An optional, but helpful, step is to create a new Twitter account for your bot. For the time being, you can use your personal Twitter, but you'll eventually want to create a separate account for the bot so you can share this with others. Make sure you're logged in to the account you want to tweet from.

Now, we're going to create an application so we can connect Tweepy to our account:

  1. Go to apps.twitter.com and click "Create New App"
  2. Give your app a name, description, and placeholder URL (I used my personal website).
  3. Make sure your app's "Access level" is "Read and write". If not, click "modify app permissions"
  4. Click "manage keys and access tokens" to see your API client and secret keys, as well as your access token and access token secret.
  5. Create a file in your project directory called "secret.py" and put in the following:
TWITTER_CLIENT = "" # enter your Consumer Key (API Key) in the quotes
TWITTER_SECRET = "" # enter your Consumer Secret (API Secret) in the quotes
TWITTER_ACCESS = "" # enter your access token in the quotes
TWITTER_ACCESS_SECRET = "" # enter your access token secret in the quotes

Learning to tweet

Before doing anything fancy, we're going to learn how to tweet from our programs. Create a file named main.py and enter the code below. Note that this code is found in the tweet.py file in this repo.

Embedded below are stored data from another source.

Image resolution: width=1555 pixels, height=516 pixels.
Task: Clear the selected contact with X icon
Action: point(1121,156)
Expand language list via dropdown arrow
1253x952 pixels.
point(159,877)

import secret   # this has our API keys
import tweepy

auth = tweepy.OAuthHandler(secret.TWITTER_CLIENT, secret.TWITTER_SECRET)
auth.set_access_token(secret.TWITTER_ACCESS, secret.TWITTER_ACCESS_SECRET)

api = tweepy.API(auth)

try:
    api.update_status("Hello, world!")
except TweepyError:
    print "Could not tweet"

Congrats! You can now tweet from your code. Feel free to stop here. We're going to continue and learn about how we can use Markov chains to generate text, and then tweet the messages that we generate.

Intro to Markov Chains

We're going to learn how to generate messages to tweet. Instead of coming up with phrases all on our own, we're going to write code that can emulate another text. This tutorial will recreate my PoliticsBot, so we'll try to generate political statements based on historical speeches.

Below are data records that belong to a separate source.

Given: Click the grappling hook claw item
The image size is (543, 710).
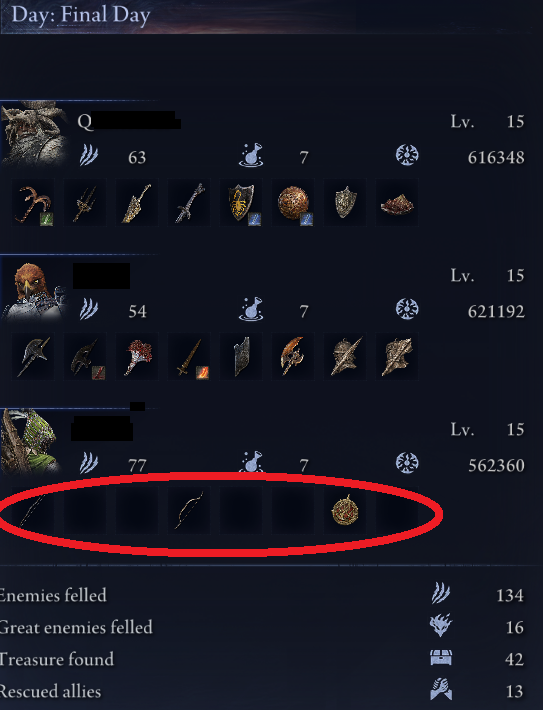Looking at the screenshot, I should click(33, 202).
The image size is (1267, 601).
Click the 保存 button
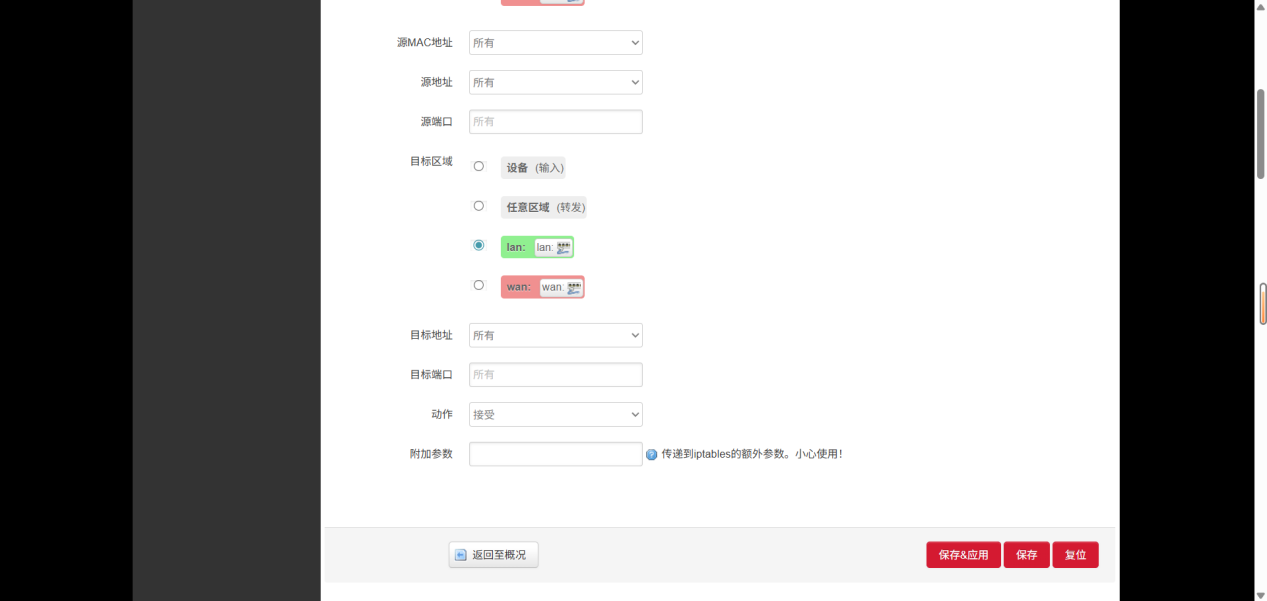pos(1026,554)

Let's say we want to generate some messages that sound like the text below:

I am happy
I am a programmer
I am a college student
I am teaching a workshop

With Markov chains, we're going to take a few words and use probability to come up with the word that comes next. Let's say we want to generate a statement that starts with the phrase "I am". What should come next? Based on the text above, we can say there's a 50% chance the next word should be "a", a 25% chance the next word should be "happy", and a 25% chance the next word should be "teaching". We can use a random number generator and pick the next word according to these probabilities. We continue doing this process until our reference text (called our corpus) can't give us any more words to say.

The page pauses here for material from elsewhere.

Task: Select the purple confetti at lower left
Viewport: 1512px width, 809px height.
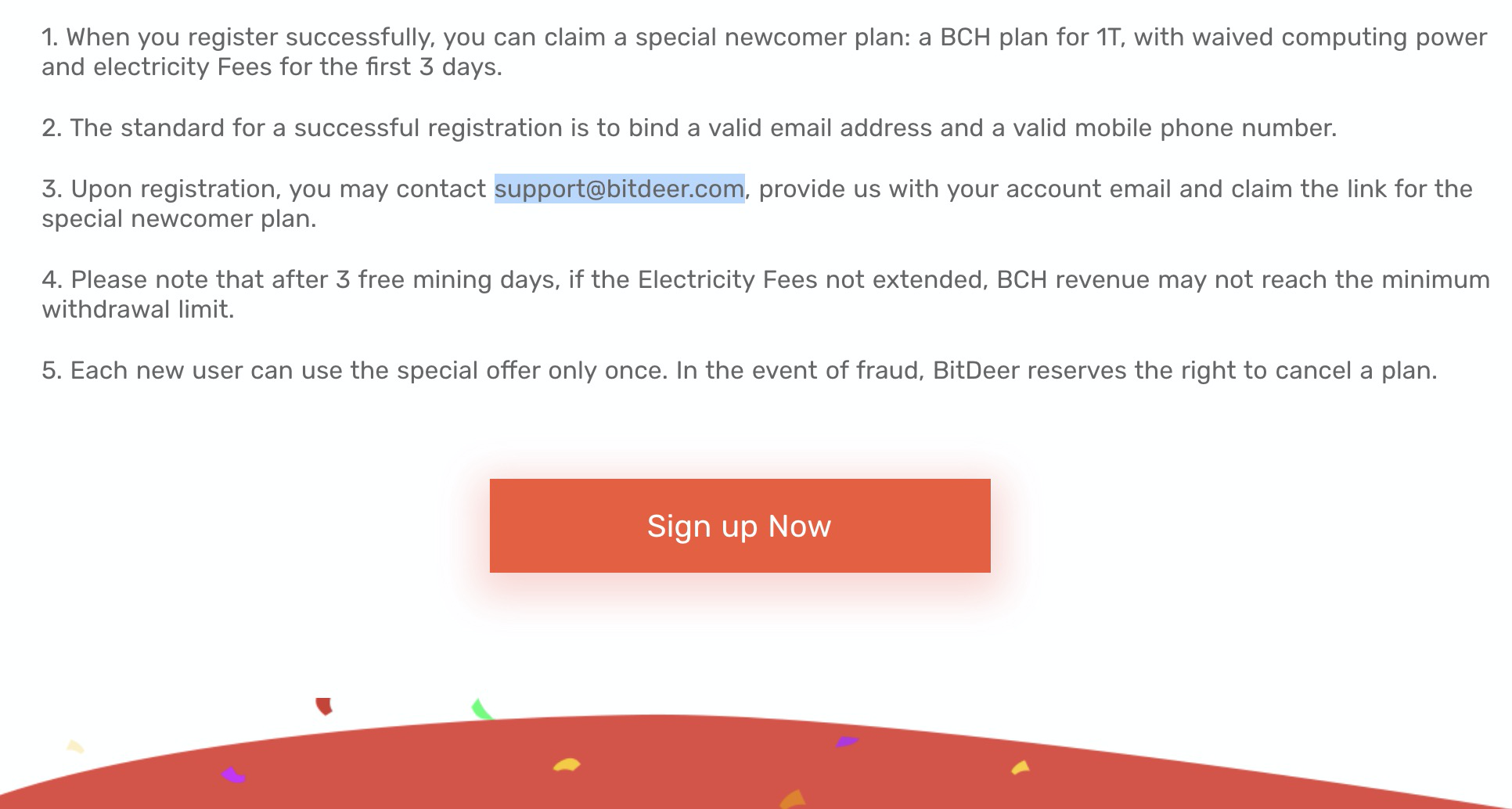Action: (233, 775)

We're going to break up this project now into 3 steps: creating a word map to identify those patterns of words, generating messages using our word map, and then tweeting those messages.

You can use a new file if you'd like, or continue in the same file. If you create a new file, make sure to later add in your Twitter functionality. If you continue in the same file, it's best to comment out your function that tweets "Hello, world!" while we work on the Markov chains part.

Generating a word map

All of the code for this section is in gen-word-map.py.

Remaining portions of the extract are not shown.